Standing at a crossroads, Nikola has embarked on a transformational voyage, disentangling from Milton’s shadows. Shedding vestiges of the past, Nikola divested its Badger pickup truck program, bid adieu to European forays, redirecting focus towards hydrogen fuel cell electric trucks and HYLA infrastructure solutions in Californian and Canadian markets.

The coffers reveal a silver lining – Nikola boasts $464.7 million of unrestricted cash at the close of 2023, a two-year high, fortifying the wobbly financial scaffolding. Nonetheless, this war chest has come at a cost – a bloated outstanding share count, escalating nearly threefold to a staggering 1.16 billion since the SPAC merger. Accompanying this cash-infusion tango, Nikola has wielded stock-based compensation liberally, dishing out $75.4 million in 2023, roughly 10% of its current market cap. While foreseeing a dip to $30 million in 2024, this financial maneuver remains hefty for a company of its stature.

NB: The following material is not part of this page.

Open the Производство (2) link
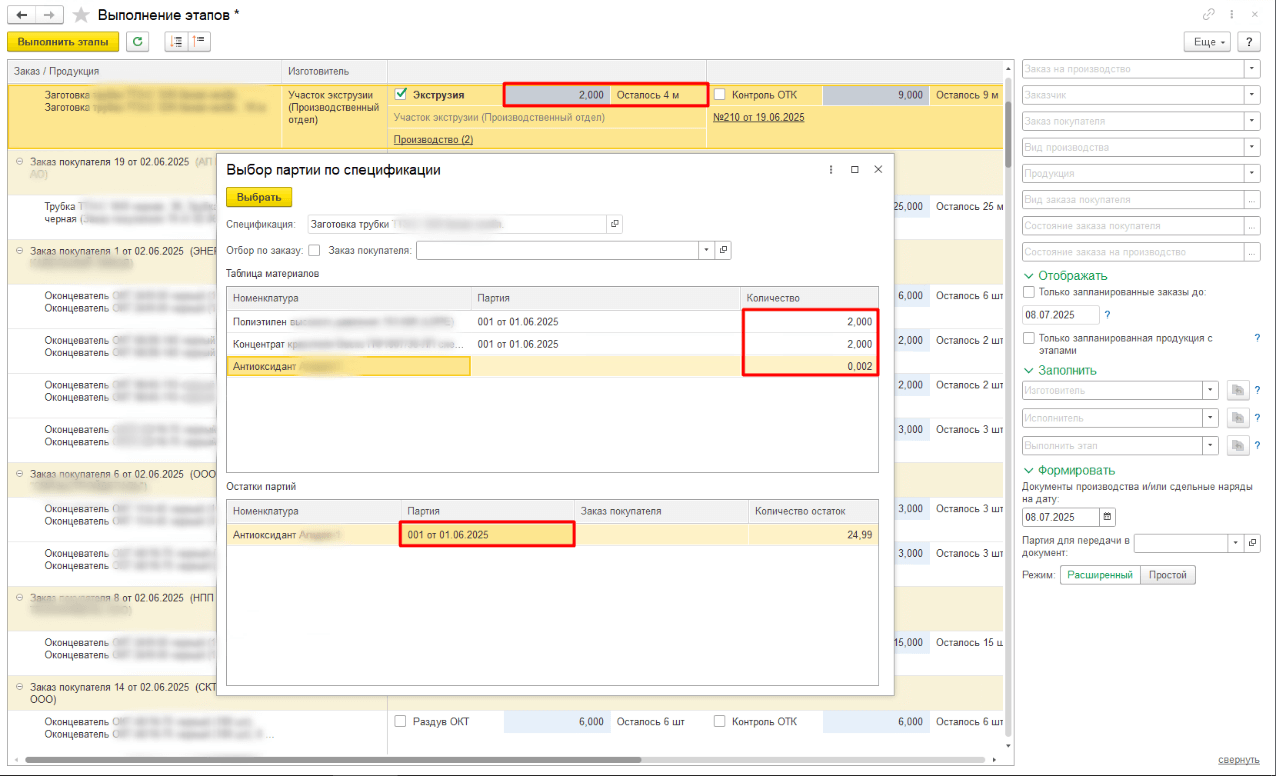Viewport: 1276px width, 776px height. (x=433, y=139)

The volatility isn’t limited to the balance sheet; the C-suite mirrors organizational whirlwinds, witnessing four CEOs in as many years, coupled with a swift exit by CFO Anastasia Pasterick after a scant 6-month stint.

Nikola Stock 2025 Forecast

Breathing a semblance of hope, Nikola’s CEO Steve Girsky, in the wake of Q4 2023 earnings, donned an optimistic cloak for the company’s 2025 trajectory. Amplifying vehicle prices and slashing production costs loom as the salvation mantra – a recipe envisioned to birth a positive cash contribution margin per truck come 2025.

Asserting a bullish stance, Girsky underscores unfettered demand and a buoyant outlook, confident in matching production with market appetite, visualizing an EBITDA breakthrough in 2025. Stating a moratorium on capital raises in the foreseeable future, Nikola paints a picture of transient financial stability.

While buoyed by a capital infusion and a curtailed cash burn horizon, Nikola’s trajectory remains fraught with risks. Teetering between a phoenix-like resurgence or impending doom, the stakes are too high to wager on NKLA as a multibagger prospect.

Albeit a more focused narrative, channeled towards market consolidation and capital efficiency, NKLA stock remains a high-risk mosaic. Opting for tried-and-tested luminaries in the startup green energy realm seems a prudent call, steering clear of the tempestuous Nikolas of the stock market arena.